◆ Your instructions:
Print only the lines running from the line with "The width and height of the screenshot is (773, 579)." to the final line below, both included, exactly as written and without the pictures.

Stored entries
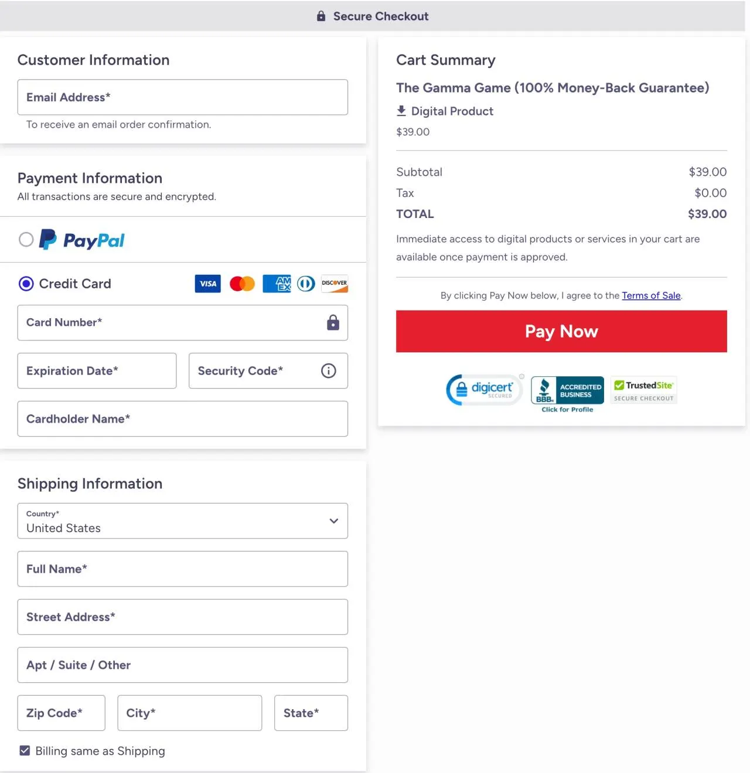Click the Security Code info icon
Viewport: 750px width, 773px height.
tap(328, 370)
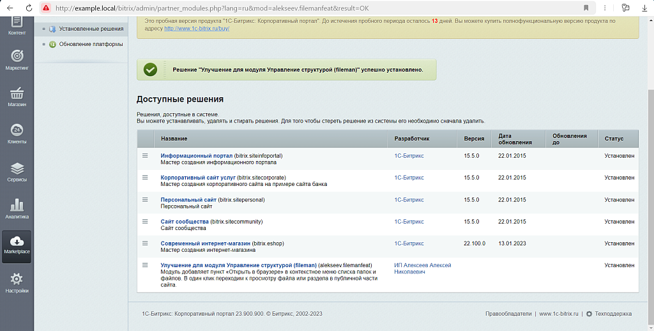Click the browser address bar

coord(307,8)
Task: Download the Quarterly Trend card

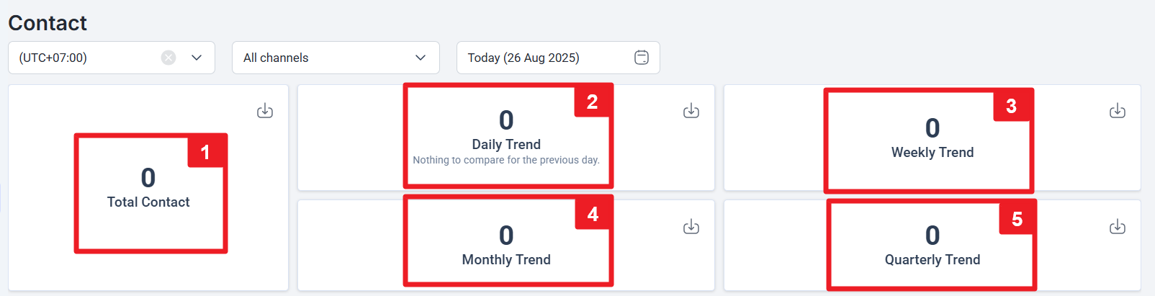Action: point(1118,227)
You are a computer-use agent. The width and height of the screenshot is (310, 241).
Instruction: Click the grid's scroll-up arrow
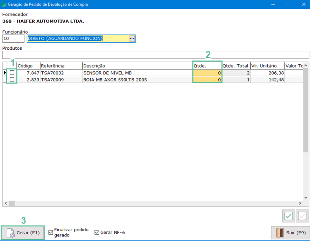pos(306,65)
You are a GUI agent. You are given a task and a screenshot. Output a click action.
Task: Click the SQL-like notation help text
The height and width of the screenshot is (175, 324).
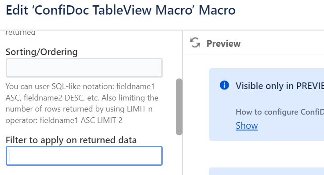[x=82, y=103]
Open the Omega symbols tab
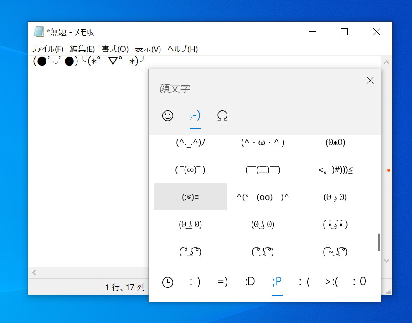 pos(222,116)

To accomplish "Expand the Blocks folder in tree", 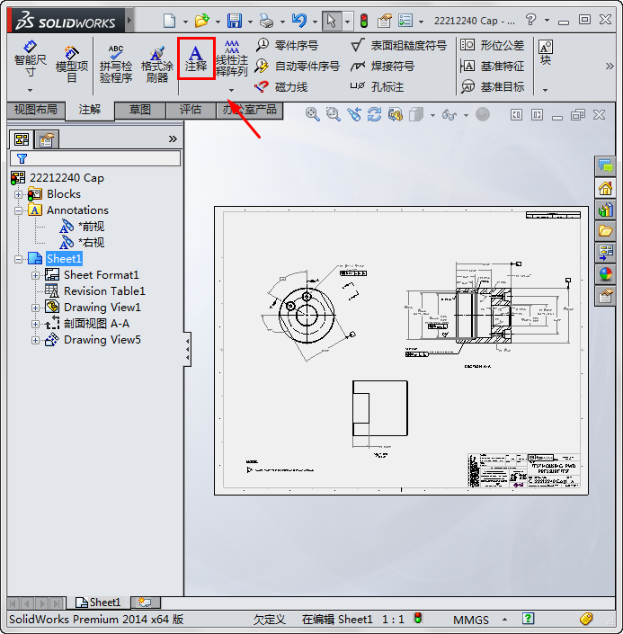I will pos(19,194).
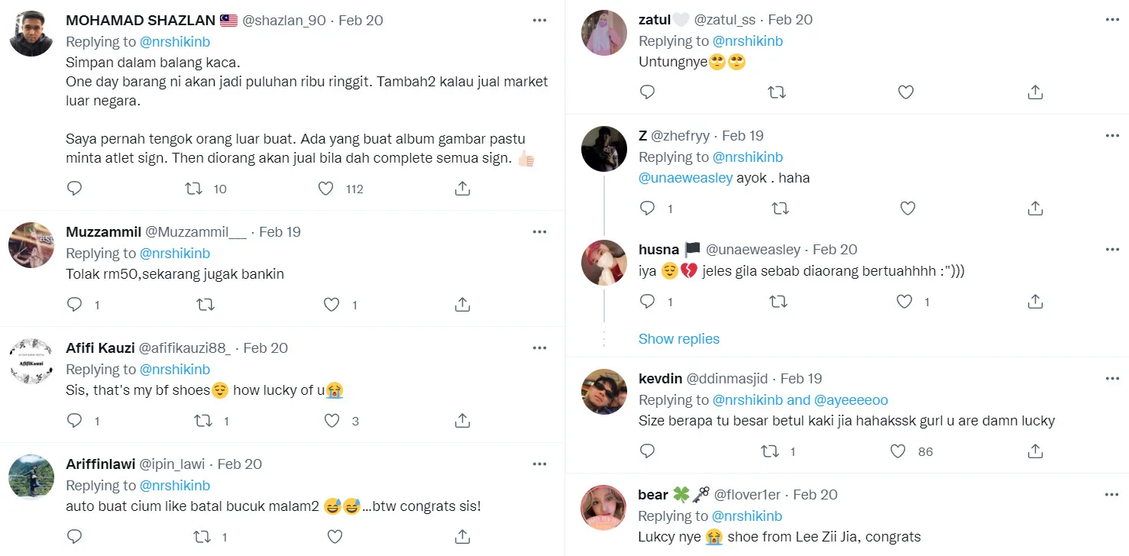Like Afifi Kauzi's tweet about bf shoes

coord(332,421)
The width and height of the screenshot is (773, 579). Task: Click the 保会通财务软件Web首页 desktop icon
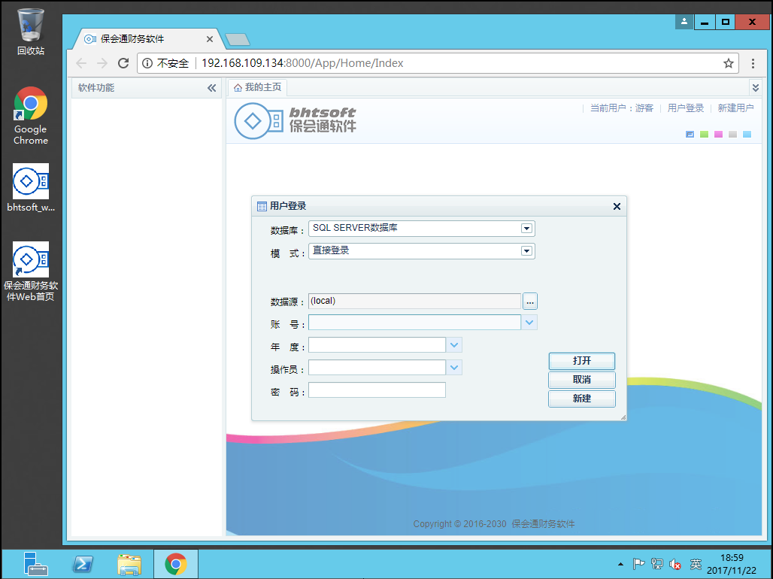(31, 260)
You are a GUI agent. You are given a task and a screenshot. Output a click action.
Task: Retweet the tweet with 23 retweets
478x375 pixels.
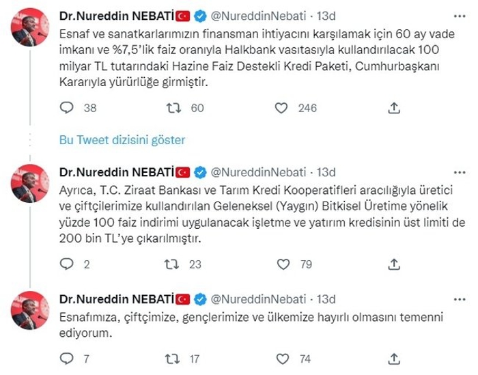point(171,264)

◆ Task response:
The width and height of the screenshot is (773, 579). Task: Click the 保会通财务软件Web首页 desktop icon
(31, 260)
You are a GUI agent. You are given a task and a screenshot. Output a click action.
Task: Retweet the tweet with 23 retweets
478x375 pixels.
point(171,264)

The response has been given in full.